Cela étant, il y a un acteur que nous n'avons pas encore mentionné. Dans tous les cas, je veillerai à ce que des mesures soient prises pour l'indemnisation immédiate des agriculteurs qui, en vertu du principe de précaution, voient leur production non commercialisée, mais aussi des riverains et de l'ensemble de ceux qui subissent un préjudice ou un dommage. Je veillerai à ce que rien ne vienne exonérer la responsabilité de l'industriel, car en matière d'installations classées, le régime juridique qui a été établi puis complété par la loi prévoit qu'il y a bien un responsable : il s'agit de l'entreprise, de l'acteur industriel qui est responsable des dommages causés au voisinage du fait des activités qu'il mène à l'intérieur d'un site.

Enfin, s'agissant de la demande de mise en place d'un suivi médical de long terme et d'une étude épidémiologique, évidemment, comme pour ce qui concerne la transparence, le Gouvernement mettra tout en œuvre pour dire, pour mesurer et pour faire connaître l'ensemble des causes et des conséquences de cette catastrophe industrielle dont nous souhaitons – nous allons y veiller – qu'elle ne devienne pas une catastrophe sanitaire ou une catastrophe environnementale.

Mesdames, messieurs les sénateurs, je vous prie de bien vouloir m'excuser pour le temps que j'ai pris pour répondre à cette question, mais il me semblait important d'aller jusqu'au bout. (Applaudissements sur les travées du groupe LaREM, ainsi que sur des travées du groupe UC.)

M. le président. La parole est à Mme Catherine Morin-Desailly, pour la réplique.

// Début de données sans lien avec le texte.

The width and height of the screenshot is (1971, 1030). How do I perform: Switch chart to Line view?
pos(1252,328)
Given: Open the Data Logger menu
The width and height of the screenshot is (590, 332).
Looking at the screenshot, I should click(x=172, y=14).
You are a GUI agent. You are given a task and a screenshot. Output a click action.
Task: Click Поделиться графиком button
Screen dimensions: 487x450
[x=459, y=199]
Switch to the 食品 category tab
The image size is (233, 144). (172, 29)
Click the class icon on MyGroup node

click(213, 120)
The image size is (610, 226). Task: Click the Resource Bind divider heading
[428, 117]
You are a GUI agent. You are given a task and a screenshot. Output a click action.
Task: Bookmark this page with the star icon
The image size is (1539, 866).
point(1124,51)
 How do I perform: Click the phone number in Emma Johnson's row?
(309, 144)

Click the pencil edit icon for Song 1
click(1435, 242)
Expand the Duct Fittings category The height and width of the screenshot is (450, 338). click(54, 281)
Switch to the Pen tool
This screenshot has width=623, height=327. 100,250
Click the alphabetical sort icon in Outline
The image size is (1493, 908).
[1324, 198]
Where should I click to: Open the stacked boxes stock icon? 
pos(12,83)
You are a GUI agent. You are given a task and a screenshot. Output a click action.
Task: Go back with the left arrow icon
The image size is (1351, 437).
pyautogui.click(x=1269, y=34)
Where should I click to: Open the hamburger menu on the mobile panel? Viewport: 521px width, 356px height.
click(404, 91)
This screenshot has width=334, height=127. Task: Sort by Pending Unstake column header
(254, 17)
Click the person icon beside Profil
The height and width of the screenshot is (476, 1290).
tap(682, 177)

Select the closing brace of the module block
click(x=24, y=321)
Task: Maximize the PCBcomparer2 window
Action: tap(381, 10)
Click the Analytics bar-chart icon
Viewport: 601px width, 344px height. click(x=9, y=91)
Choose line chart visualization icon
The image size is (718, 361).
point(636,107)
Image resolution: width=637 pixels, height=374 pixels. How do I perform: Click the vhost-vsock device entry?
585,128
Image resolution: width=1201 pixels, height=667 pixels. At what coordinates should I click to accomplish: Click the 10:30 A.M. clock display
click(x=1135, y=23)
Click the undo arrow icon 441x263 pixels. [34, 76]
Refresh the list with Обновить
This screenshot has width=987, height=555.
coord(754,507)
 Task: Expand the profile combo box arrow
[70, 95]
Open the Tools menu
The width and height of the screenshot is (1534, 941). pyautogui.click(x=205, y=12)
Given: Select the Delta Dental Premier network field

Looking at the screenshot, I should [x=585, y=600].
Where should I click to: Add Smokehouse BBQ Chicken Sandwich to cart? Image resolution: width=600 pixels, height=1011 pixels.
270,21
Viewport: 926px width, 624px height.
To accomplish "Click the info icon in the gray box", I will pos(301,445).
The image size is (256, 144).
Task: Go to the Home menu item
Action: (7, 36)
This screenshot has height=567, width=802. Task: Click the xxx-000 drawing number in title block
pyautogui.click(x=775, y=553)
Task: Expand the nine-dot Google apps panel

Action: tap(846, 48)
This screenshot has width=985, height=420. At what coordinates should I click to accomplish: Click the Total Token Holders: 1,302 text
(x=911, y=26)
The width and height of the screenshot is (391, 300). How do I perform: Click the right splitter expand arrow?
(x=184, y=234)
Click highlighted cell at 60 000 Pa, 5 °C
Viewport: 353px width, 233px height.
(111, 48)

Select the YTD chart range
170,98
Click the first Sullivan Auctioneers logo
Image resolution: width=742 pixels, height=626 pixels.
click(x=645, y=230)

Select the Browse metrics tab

Mme Catherine Morin-Desailly. Je vous remercie de vos réponses, monsieur le Premier ministre. Vous l'avez reconnu, la crise est grave : elle est sanitaire, écologique, économique. Elle nous conduit à nous interroger sur la sécurité des sites Seveso en général. Sommes-nous bien préparés à gérer ces crises industrielles, même si, vous l'avez dit, nos pompiers ont été absolument extraordinaires ? Toutes les leçons ont-elles été tirées de la catastrophe d'AZF ? La question se pose.

Nous allons prendre nos responsabilités au Sénat, mes chers collègues, et créer une commission d'enquête ou une mission d'information commune qui nous permettra d'effectuer un suivi très strict de cette situation et des analyses qui nous sera utile pour progresser et faire en sorte qu'un tel drame ne se reproduise pas. (Applaudissements sur les travées du groupe UC.)